TASK MATERIAL
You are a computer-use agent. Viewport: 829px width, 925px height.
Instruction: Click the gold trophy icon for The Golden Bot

* * *

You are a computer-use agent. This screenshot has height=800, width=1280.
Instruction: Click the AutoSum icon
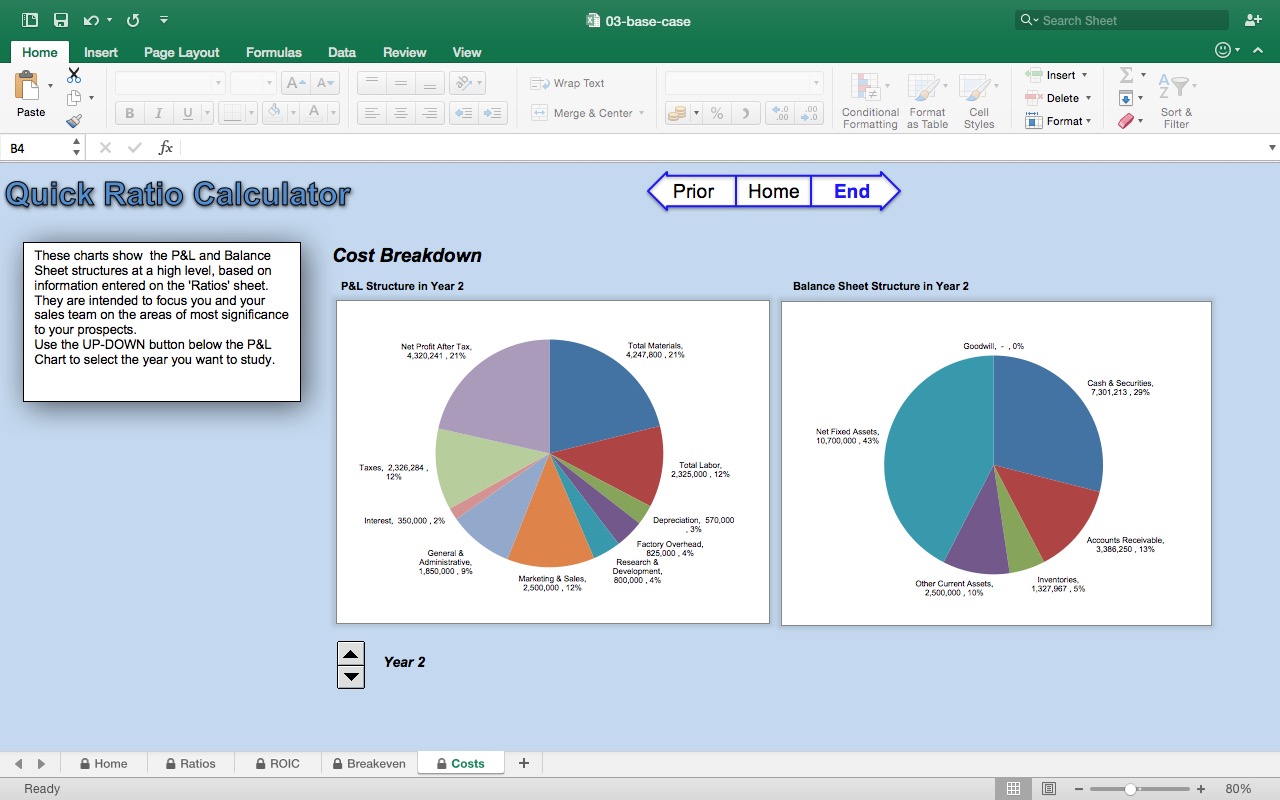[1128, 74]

ASSIGNMENT
Search the entries for the word "height", then copy every line in which it is found.

EXERCISE RESPONSE
You are a computer-use agent. Viewport: 829px width, 925px height.
You are a computer-use agent. This screenshot has height=800, width=1280.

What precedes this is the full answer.